Edexcel International GCSE English Literature · Modern Prose
Klara and the SunA guide to Ishiguro’s novel

Part 5 · pp. 295–314

Crisis and the Miracle

Twenty pages, and the shortest Part in the novel, because crisis doesn’t elaborate. Josie sinks; the adults give up in their different ways; and Klara asks the Sun one more time.

What happens

Eleven days after the city, Josie begins to lose her strength. Dr Ryan stops smiling; the household re-arranges itself around a bedroom; and the adults begin, without saying so, to prepare for her death.
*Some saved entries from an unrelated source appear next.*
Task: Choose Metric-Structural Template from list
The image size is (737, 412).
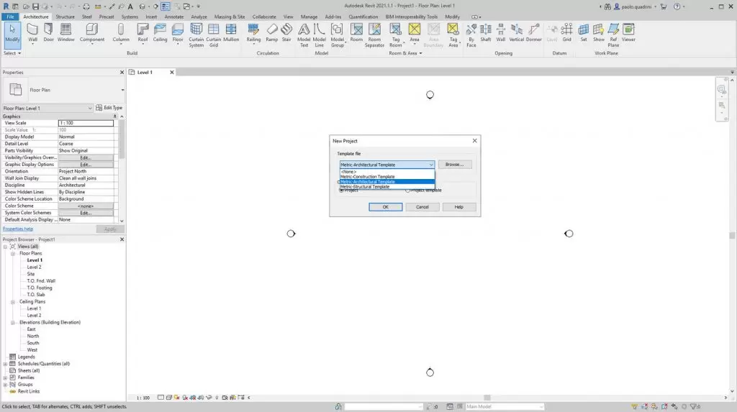Action: [x=365, y=187]
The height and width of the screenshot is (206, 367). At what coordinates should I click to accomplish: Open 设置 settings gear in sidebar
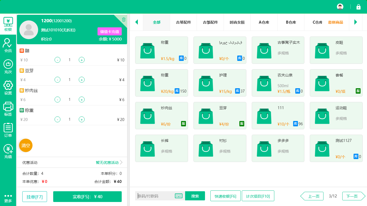(8, 88)
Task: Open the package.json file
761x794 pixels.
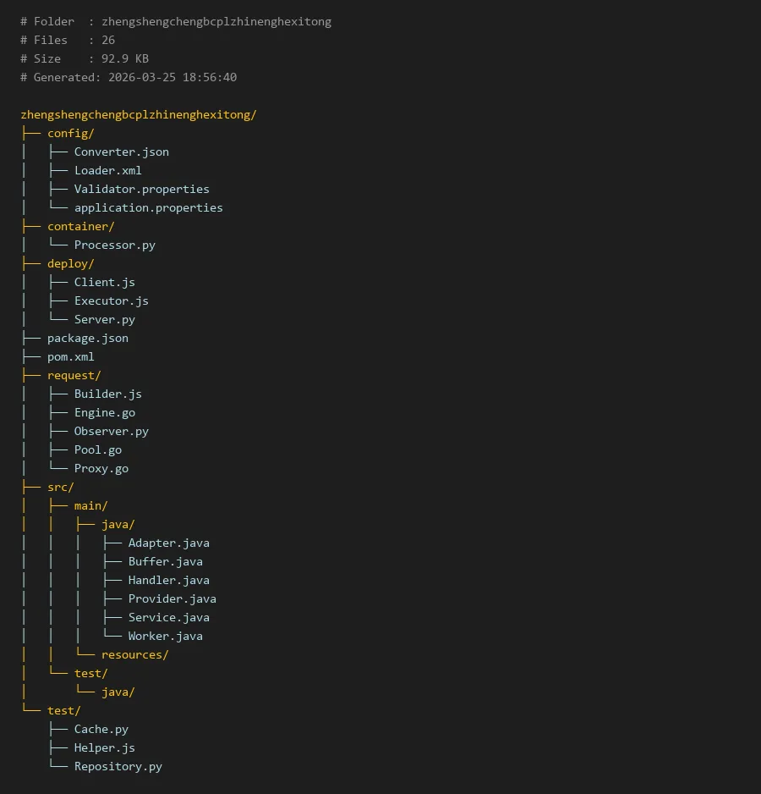Action: [87, 338]
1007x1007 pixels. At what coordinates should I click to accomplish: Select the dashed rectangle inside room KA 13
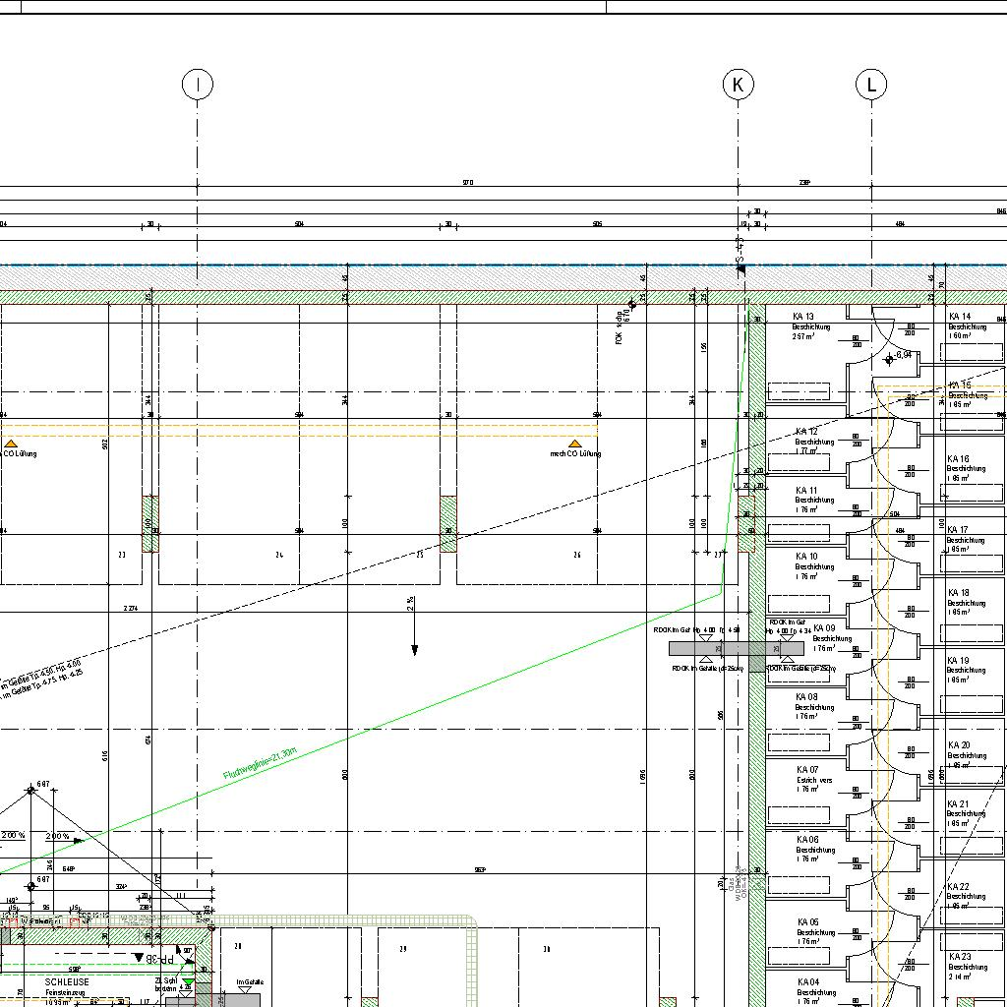click(x=798, y=392)
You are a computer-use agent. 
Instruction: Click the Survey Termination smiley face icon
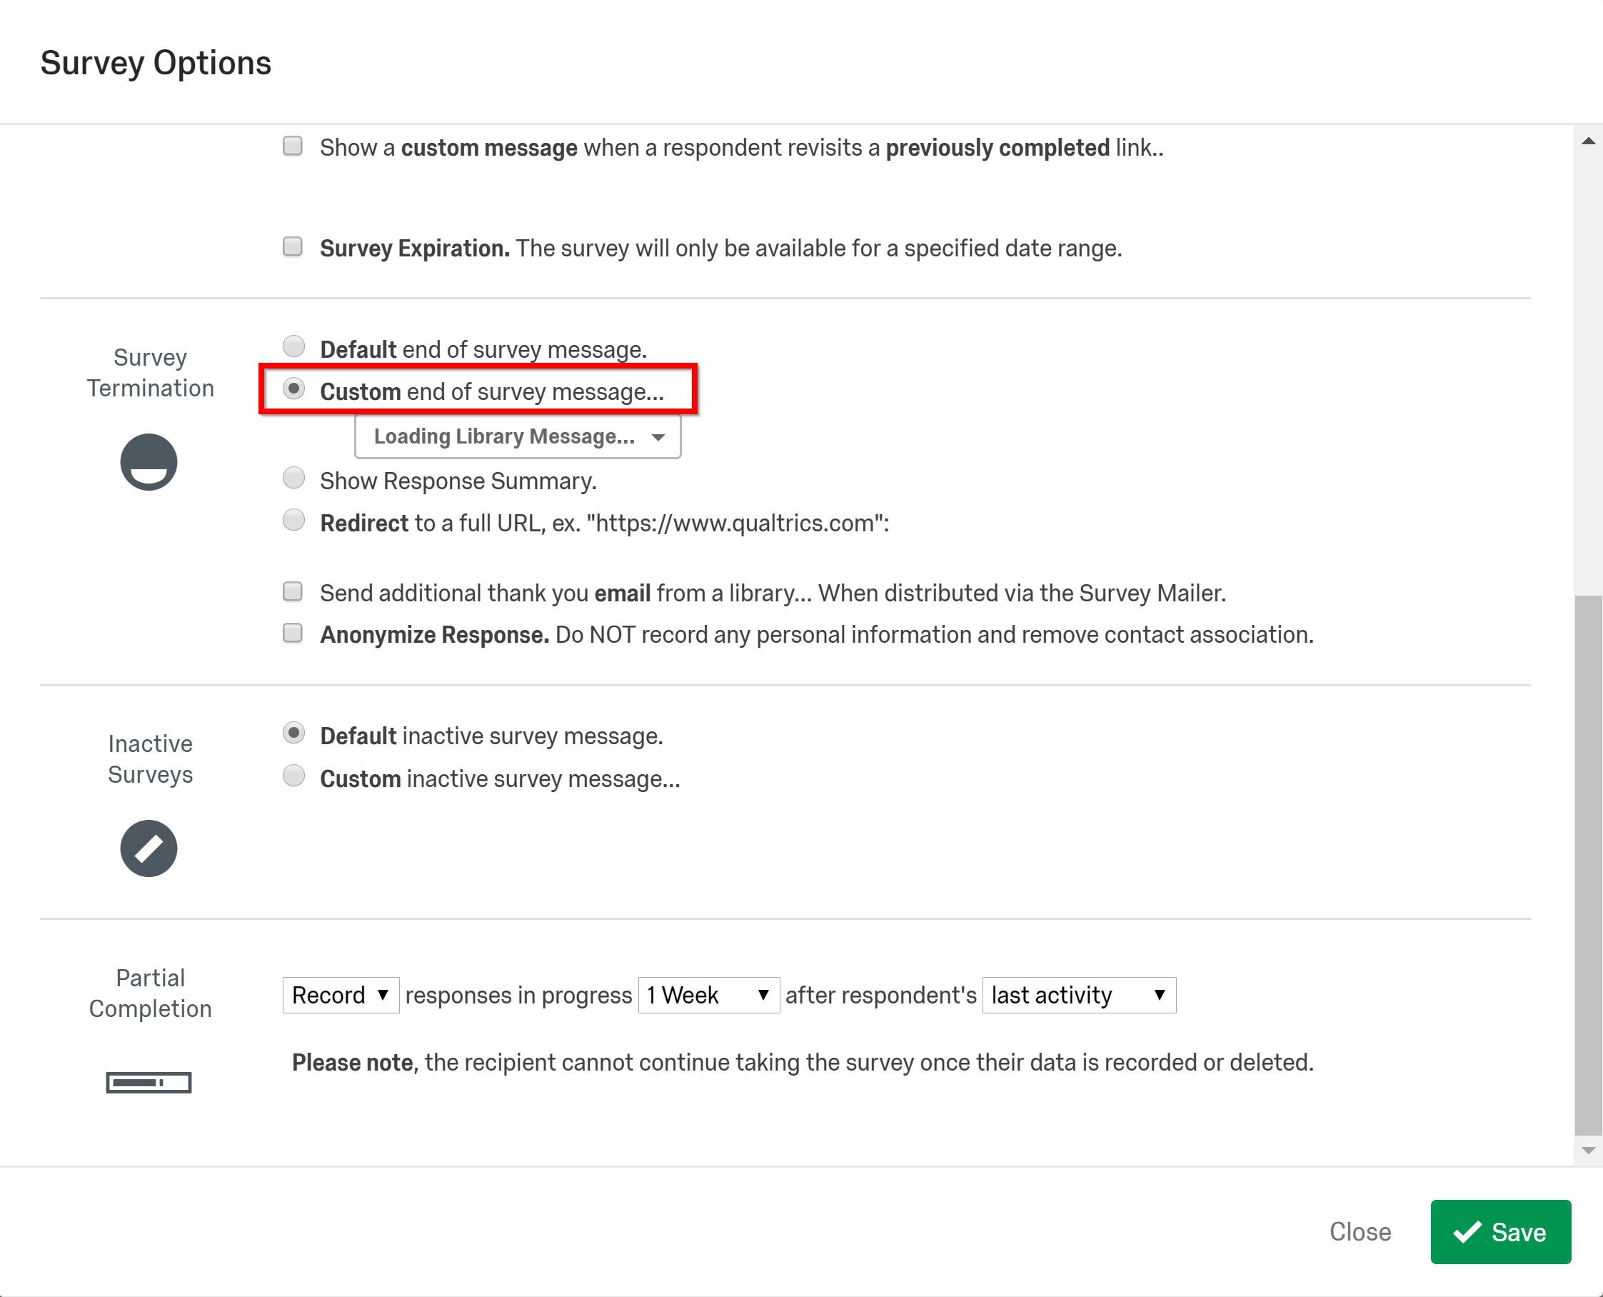coord(149,462)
Only Klara insists that ‘help might come from a place the adults haven’t yet considered’. She asks Rick to confirm that his love for Josie is ‘true and lasting’, evidence, she believes, that the Sun will want to see, and makes a second journey to the barn. Her prayer this time is an apology and a plea: the new Cootings Machine was her failure, not Josie’s; ‘Josie herself is completely innocent’; she would ‘willingly have given more, given it all’.

While Josie sleeps, the Mother delivers her extraordinary speech to Rick: life is a gamble; Josie ‘played for high stakes’ and may lose everything; Rick played safe, ‘and what you’ve won is small and mean’. Rick answers her cruelty with a kindness she hasn’t earned, Josie’s message that she would change nothing, and that her mother will ‘always be the best mother’. Then, one storm-dark afternoon, the clouds break. Klara cries for every curtain to be opened, ‘We must let the Sun do his best!’, and Josie, lit by a ‘ferocious half-disc of orange’, begins, undramatically, to recover.

A closer look

A miracle you can’t verify

Read the recovery scene twice and notice what Ishiguro doesn’t do. There is no swelling music, no doctor declaring the impossible; Josie’s first words are a teenager’s grumble, ‘Hey. What’s with this light anyway?’ The event is staged so that belief and coincidence remain equally available: perhaps the Sun healed her; perhaps an illness turned a corner as illnesses sometimes do. This ambiguity is not indecision, it is the point. Ishiguro protects the mystery so that the novel can be about faith rather than about magic. Essays that flatten this into ‘the Sun saves Josie’ miss the craft; essays that ask why Ishiguro keeps it uncertain sit at the top of the mark scheme.

The gambling mother

The ‘winner’ speech is the novel’s harshest moment and its most important piece of characterisation. The Mother reframes lifting not as a choice she made but as a wager everyone must place: risk everything for an ‘extraordinary’ life, or keep your child safe and small. Her contempt for Rick is really contempt for the version of herself that might have chosen safety, and Sal’s death sits inside every word. Ishiguro then hands the scene to Rick, the seventeen-year-old, who responds with more grace than any adult in the book. The question the exam will ask you, in one form or another: what has ‘winning’ cost every character who pursued it?

Klara’s finest hour, and her strangest

In the second barn prayer, Klara reasons with her god like a defence lawyer (Josie is ‘innocent’; the failure was mine) and offers herself like a martyr (‘given it all’). Devotion, guilt, bargaining, sacrifice: Ishiguro has built, inside a machine, the complete emotional grammar of human religion. Whether that makes her faith profound or programmed is the essay question that never closes.

Key quotations

QuotationMethodWhy it matters
‘Even so, I believe there’s still reason for hope.’ Modality, contrast Klara alone refuses the adults’ despair, hope as an act, not a mood.
‘We’re part of each other.’ Declaration (Rick) The ‘true and lasting’ love Klara offers the Sun as evidence.
‘I’d willingly have given more, given it all.’ Repetition, sacrificial diction Klara’s offering measured against every adult’s hedged bets.
‘You played for low stakes and what you’ve won is small and mean.’ Extended gambling metaphor The Mother’s worldview laid bare: love and ambition fused into a wager.
‘We must let the Sun do his best!’ Imperative, climax Klara’s faith goes public at last, and the household, for once, obeys her.

Think it through

  • Do you think the Sun healed Josie? Find the two or three textual details that keep your answer from being certain.
  • Is the Mother’s speech to Rick unforgivable, or the truest thing anyone says in the novel? Could it be both?
  • Why is Rick the one who receives both the Mother’s confession and Josie’s message? What role has Ishiguro built for him?

Towards the exam

Write one analytical paragraph: How does Ishiguro present hope in Part 5? Strong answers will contrast at least two kinds of hope, Klara’s, the Mother’s, Rick’s, rather than treating hope as one thing.